This blog was written in preparation for Ada Lovelace Day, which occurs every year on the second Tuesday of October and celebrates women in STEM.

Augusta Ada Byron, daughter of the famous poet Lord Byron and intellectual Lady Byron (whom Byron once named the “Princess of Parallelograms”), was born in 1815.  Shortly after Ada’s birth, she was whisked away by her mother to her maternal grandparents in northern England and was deemed a ward in chancery.  Lord Byron never did seek custody of Ada and left for the Continent within months of her birth.  After moving abroad, Byron seems to have taken an interest in Ada’s upbringing and even hoped that she would not be interested at all in poetry.  He stated in a letter that he hoped “the gods have made her anything save poetical—it is enough to have one such fool in the family.”  Lady Byron couldn’t have agreed more and kept her daughter within a strict regimen of scholarly subjects, such as foreign languages, music, and mathematics.  She also toured factories with her mother and this is most likely where her lifelong interest in inventions began.

Ada was very interested in mathematics, and whether this was because her mother was somewhat of a mathematician herself, is unknown.  In any event, she excelled at the subject.  This being early 19th-century England, there were no proper schools where girls could get an education, although most of the upper class did hire tutors to guide the education of their offspring.  The Byrons were no exception and Ada had several mathematics tutors and mentors with whom she regularly corresponded: Dr. William King (who also tutored her mother), William Frend, Augustus de Morgan, and eventually, Charles Babbage.  William Frend and Augustus de Morgan were mentors especially devoted to mathematics and were the authors of various mathematical texts.

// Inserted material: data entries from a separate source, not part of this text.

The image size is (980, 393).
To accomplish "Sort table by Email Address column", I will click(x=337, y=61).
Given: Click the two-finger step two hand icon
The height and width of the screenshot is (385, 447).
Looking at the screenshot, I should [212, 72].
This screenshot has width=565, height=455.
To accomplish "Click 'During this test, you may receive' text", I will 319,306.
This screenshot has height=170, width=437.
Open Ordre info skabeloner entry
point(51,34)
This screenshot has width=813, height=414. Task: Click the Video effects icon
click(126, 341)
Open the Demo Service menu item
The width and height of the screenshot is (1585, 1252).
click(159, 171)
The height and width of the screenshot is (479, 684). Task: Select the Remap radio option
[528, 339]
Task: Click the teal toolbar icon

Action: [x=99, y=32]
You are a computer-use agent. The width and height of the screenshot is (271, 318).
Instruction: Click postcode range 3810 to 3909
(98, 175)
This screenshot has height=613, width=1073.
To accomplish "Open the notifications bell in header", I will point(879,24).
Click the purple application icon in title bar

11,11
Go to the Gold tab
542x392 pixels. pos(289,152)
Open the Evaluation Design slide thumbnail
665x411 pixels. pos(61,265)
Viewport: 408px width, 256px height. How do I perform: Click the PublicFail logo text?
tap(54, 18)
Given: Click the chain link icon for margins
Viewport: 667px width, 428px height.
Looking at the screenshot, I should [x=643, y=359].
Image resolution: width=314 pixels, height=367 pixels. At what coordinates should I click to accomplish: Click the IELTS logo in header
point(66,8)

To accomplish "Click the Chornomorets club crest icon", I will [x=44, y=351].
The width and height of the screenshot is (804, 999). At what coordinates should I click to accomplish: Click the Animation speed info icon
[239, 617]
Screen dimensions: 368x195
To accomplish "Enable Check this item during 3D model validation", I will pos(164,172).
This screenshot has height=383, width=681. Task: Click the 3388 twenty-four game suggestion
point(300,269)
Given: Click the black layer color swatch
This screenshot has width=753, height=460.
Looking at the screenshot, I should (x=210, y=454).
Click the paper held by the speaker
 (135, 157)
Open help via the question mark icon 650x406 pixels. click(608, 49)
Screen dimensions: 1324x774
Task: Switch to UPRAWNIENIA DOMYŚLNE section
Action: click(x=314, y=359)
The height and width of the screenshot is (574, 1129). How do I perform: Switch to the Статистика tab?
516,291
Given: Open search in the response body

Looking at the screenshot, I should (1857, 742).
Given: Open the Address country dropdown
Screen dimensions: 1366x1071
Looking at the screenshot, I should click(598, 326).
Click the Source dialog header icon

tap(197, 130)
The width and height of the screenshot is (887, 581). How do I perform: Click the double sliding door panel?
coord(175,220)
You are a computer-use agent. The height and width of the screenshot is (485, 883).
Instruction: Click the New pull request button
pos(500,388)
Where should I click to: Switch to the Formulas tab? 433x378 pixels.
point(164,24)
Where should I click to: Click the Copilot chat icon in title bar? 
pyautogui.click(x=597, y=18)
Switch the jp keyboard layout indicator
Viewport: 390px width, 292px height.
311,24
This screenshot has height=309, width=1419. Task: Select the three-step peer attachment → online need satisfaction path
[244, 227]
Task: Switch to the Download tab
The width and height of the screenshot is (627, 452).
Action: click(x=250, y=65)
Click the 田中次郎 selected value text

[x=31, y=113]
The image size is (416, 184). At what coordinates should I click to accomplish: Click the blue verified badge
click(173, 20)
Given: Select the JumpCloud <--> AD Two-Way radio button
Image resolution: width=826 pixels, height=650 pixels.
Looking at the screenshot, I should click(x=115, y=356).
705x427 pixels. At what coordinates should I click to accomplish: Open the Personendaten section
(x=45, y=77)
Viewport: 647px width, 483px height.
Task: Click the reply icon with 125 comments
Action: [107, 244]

A portion of Note G concerning the Bernoulli numbers, from Taylor’s Scientific Memoirs. Photographed by Nate Smith.

It was through Babbage that Ada reached her creative peak.  They met at one of his soirees in 1833 where she became fascinated by his Difference Engine, the first of his calculating machines.  This initial meeting grew into a mutually respectful relationship that explored mathematical concepts through regular correspondence and visits.  She tried to support his Analytical Engine (his latest and greatest calculating machine) through her societal connections, although the British government was not necessarily interested, due to the lackluster performance of the excessively public-funded Difference Engine.  To gain international interest in the Analytical Engine, Babbage gave lectures on it in Turin.  It was from this series of lectures that a paper was published in the Bibliothèque Universelle de Genève in 1842 by an attendee, Luigi Menabrea.  This paper, “A Sketch of the Analytical Engine,” was then translated into English by Ada and appeared in Taylor’s Scientific Memoirs in 1843.  But she didn’t just translate the paper, she also added extensive notes explaining and expanding various points of Menabrea’s paper that she believed needed further comment.  It is these Notes that have given her the moniker of the first programmer.  The Notes, which are titled alphabetically A through G, are impressive in their own right, each displaying Ada’s mental acuity and mathematical mastery.  However, it is Note G that has gained the most attention throughout the years.  Ada goes into detail on how the Bernoulli numbers could be computed by the Analytical Engine and by showing how this could be accomplished, she was in effect writing the first computer program.  As Baum states: “The program she devised for Babbage’s Analytical Engine was the first complex set of instructions written for a mechanism that would receive data (input), perform complicated operations (calculate), and conclude in results (output, including print).”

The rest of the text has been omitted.